* Prompt
Please set the lines down again exactly, from the top of the entries through the line that contains "You are a computer-use agent. The image".

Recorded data
____
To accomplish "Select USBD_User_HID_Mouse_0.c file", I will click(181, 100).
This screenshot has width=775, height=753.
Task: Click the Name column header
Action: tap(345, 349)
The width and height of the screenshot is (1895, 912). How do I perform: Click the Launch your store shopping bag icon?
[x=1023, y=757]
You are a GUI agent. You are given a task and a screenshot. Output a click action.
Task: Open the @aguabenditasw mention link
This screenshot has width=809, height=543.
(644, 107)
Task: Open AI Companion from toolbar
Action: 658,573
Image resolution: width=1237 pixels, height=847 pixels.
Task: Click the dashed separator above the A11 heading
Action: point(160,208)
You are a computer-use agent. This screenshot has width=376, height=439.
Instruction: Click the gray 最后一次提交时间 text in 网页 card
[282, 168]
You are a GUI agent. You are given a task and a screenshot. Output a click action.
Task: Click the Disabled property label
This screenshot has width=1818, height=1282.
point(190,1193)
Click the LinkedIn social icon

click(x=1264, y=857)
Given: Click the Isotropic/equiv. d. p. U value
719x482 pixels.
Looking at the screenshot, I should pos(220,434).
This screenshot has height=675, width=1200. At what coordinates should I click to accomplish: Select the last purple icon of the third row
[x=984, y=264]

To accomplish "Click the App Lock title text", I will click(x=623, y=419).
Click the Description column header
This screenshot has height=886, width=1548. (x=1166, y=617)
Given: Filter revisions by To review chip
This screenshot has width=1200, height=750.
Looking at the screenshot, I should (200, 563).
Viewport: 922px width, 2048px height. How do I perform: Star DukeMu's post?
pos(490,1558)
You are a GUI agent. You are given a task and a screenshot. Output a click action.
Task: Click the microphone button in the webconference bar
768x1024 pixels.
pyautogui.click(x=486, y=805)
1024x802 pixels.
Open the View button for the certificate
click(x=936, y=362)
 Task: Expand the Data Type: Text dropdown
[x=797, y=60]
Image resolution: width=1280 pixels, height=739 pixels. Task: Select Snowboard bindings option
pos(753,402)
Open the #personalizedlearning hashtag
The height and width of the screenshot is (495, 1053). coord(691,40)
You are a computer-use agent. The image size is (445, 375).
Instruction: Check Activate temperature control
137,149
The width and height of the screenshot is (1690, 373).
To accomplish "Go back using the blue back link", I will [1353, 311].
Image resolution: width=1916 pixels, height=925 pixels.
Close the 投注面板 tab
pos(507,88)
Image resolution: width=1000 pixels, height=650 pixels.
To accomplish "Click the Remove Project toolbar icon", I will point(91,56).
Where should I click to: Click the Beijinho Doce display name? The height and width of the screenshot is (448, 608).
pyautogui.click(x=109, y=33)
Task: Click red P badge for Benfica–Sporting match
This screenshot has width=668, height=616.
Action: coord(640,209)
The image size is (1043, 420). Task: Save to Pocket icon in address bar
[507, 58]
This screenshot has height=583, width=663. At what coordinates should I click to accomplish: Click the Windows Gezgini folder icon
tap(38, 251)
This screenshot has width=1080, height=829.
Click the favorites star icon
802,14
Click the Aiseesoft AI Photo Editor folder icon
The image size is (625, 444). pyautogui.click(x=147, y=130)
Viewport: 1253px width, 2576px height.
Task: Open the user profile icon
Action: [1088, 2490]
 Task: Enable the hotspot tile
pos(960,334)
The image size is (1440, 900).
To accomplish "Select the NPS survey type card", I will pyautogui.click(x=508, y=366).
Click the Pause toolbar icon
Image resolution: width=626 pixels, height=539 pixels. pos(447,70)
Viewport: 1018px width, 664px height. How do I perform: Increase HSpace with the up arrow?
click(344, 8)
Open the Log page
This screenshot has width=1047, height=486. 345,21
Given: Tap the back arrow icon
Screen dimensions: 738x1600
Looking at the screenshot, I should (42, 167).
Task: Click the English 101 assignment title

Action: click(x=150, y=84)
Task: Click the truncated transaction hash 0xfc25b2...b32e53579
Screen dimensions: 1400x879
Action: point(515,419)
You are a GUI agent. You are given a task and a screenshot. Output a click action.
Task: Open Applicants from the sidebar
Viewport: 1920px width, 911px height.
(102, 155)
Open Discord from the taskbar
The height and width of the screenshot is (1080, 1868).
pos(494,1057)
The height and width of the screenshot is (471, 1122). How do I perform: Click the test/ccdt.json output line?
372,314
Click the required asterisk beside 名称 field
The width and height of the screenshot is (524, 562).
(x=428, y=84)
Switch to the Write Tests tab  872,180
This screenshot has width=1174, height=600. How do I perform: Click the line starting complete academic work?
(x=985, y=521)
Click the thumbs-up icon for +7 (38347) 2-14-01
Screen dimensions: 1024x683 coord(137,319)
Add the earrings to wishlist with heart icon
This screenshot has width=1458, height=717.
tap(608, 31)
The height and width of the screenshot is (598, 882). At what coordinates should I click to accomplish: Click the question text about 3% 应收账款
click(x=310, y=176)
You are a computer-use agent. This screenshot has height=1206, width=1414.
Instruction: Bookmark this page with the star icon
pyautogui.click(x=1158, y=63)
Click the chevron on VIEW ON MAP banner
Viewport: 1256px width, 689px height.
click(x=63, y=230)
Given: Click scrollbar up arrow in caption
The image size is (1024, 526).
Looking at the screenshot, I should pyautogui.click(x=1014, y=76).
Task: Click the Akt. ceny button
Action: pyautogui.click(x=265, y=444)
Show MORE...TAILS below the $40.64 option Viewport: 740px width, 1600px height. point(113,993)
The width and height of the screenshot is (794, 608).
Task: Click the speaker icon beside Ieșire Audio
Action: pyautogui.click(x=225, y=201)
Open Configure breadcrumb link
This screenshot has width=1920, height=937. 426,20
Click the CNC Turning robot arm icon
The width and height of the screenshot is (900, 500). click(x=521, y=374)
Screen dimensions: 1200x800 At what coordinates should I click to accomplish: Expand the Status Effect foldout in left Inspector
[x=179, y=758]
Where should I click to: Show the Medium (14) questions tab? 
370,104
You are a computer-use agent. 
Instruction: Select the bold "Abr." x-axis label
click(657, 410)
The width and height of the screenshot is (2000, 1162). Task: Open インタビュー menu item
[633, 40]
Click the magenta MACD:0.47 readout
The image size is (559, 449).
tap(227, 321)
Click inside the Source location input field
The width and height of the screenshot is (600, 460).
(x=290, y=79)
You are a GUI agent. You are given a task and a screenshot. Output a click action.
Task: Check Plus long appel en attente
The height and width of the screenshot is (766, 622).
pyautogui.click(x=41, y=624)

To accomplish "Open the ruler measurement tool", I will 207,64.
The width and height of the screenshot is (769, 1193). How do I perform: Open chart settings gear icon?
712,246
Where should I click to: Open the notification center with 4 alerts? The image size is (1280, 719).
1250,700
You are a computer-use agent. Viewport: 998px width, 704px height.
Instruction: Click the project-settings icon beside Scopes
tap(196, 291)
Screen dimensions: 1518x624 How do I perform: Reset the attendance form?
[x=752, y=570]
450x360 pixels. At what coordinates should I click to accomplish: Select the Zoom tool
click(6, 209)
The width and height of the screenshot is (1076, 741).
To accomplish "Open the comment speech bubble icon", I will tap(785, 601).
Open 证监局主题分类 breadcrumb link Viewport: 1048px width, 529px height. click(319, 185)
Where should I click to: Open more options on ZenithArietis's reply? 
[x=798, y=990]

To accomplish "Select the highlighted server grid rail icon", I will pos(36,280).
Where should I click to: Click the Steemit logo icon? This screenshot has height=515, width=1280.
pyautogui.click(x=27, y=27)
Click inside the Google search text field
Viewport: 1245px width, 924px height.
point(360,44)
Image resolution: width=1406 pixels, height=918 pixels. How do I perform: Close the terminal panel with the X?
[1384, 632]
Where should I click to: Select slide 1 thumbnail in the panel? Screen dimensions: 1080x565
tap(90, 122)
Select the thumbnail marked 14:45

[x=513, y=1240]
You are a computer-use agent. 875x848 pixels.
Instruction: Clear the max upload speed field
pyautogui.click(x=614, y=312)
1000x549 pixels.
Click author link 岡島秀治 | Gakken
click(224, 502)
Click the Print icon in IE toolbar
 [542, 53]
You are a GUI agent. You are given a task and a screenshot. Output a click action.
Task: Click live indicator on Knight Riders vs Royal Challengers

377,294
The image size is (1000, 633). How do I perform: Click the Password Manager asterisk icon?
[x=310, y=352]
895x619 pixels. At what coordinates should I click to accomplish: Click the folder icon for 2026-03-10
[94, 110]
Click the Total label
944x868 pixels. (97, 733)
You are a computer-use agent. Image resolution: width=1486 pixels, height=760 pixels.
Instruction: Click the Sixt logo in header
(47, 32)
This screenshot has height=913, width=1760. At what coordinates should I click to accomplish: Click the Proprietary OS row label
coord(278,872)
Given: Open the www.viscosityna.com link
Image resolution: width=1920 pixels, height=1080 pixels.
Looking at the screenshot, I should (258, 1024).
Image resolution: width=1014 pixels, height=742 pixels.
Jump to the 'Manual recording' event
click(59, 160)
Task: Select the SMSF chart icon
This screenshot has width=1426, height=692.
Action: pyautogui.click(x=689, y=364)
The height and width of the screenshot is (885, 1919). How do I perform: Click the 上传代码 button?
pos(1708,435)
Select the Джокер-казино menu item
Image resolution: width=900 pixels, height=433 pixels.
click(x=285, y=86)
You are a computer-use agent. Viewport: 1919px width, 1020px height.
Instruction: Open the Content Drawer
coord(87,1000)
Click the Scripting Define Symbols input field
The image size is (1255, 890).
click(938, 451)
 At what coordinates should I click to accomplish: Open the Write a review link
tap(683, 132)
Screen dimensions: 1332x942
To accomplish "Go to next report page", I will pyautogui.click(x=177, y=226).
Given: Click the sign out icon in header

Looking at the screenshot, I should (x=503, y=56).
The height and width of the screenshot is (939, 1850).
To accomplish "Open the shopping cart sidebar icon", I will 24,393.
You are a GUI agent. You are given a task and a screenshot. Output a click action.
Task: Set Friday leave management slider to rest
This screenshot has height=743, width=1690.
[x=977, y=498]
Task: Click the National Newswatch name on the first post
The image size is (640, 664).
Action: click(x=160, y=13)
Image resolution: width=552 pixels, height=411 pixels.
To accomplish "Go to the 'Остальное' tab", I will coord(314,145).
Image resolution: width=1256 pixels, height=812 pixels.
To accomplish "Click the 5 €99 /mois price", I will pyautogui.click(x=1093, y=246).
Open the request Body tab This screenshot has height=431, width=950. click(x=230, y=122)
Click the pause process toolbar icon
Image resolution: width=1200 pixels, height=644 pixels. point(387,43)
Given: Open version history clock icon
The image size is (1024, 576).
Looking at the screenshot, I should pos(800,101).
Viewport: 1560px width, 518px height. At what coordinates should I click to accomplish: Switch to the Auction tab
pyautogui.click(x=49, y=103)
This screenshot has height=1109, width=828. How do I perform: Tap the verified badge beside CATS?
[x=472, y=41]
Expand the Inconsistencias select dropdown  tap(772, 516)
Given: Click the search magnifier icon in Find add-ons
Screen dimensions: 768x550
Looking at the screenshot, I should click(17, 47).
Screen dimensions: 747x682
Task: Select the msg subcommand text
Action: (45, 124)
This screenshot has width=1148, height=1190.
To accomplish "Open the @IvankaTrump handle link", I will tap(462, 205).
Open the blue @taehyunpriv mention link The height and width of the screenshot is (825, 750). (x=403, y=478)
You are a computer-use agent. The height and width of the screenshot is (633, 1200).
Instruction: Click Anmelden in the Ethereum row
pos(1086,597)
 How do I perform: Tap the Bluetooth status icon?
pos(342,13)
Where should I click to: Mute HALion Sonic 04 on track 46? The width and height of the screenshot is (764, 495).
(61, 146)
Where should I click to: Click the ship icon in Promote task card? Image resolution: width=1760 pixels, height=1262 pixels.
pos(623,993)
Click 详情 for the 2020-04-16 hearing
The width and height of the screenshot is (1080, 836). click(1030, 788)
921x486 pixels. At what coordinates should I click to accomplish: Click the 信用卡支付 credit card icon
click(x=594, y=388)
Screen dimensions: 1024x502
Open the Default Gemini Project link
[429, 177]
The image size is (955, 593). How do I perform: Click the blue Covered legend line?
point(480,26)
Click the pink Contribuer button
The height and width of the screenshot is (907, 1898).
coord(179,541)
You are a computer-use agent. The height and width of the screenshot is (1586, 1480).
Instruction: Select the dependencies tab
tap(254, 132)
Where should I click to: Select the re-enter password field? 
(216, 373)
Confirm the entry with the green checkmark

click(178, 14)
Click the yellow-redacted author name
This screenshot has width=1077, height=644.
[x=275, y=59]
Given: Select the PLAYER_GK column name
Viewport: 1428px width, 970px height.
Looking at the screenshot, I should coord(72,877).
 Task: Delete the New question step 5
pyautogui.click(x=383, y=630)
____
* Written answer
To accomplish "Select USBD_User_HID_Mouse_0.c file", I will click(181, 100).
This screenshot has width=775, height=753.
Task: Click the Name column header
Action: tap(345, 349)
The width and height of the screenshot is (1895, 912). How do I perform: Click the Launch your store shopping bag icon?
[x=1023, y=757]
You are a GUI agent. You are given a task and a screenshot. Output a click action.
Task: Open the @aguabenditasw mention link
This screenshot has width=809, height=543.
(644, 107)
Task: Open AI Companion from toolbar
Action: 658,573
Image resolution: width=1237 pixels, height=847 pixels.
Task: Click the dashed separator above the A11 heading
Action: point(160,208)
You are a computer-use agent. This screenshot has width=376, height=439.
Instruction: Click the gray 最后一次提交时间 text in 网页 card
[282, 168]
You are a GUI agent. You are given a task and a screenshot. Output a click action.
Task: Click the Disabled property label
This screenshot has width=1818, height=1282.
point(190,1193)
Click the LinkedIn social icon

click(x=1264, y=857)
Given: Click the Isotropic/equiv. d. p. U value
719x482 pixels.
Looking at the screenshot, I should pos(220,434).
This screenshot has height=675, width=1200. At what coordinates should I click to accomplish: Select the last purple icon of the third row
[x=984, y=264]

To accomplish "Click the App Lock title text", I will click(x=623, y=419).
Click the Description column header
This screenshot has height=886, width=1548. (x=1166, y=617)
Given: Filter revisions by To review chip
This screenshot has width=1200, height=750.
Looking at the screenshot, I should (200, 563).
Viewport: 922px width, 2048px height. How do I perform: Star DukeMu's post?
pos(490,1558)
You are a GUI agent. You are given a task and a screenshot. Output a click action.
Task: Click the microphone button in the webconference bar
768x1024 pixels.
pyautogui.click(x=486, y=805)
1024x802 pixels.
Open the View button for the certificate
click(x=936, y=362)
 Task: Expand the Data Type: Text dropdown
[x=797, y=60]
Image resolution: width=1280 pixels, height=739 pixels. Task: Select Snowboard bindings option
pos(753,402)
Open the #personalizedlearning hashtag
The height and width of the screenshot is (495, 1053). coord(691,40)
You are a computer-use agent. The image size is (445, 375).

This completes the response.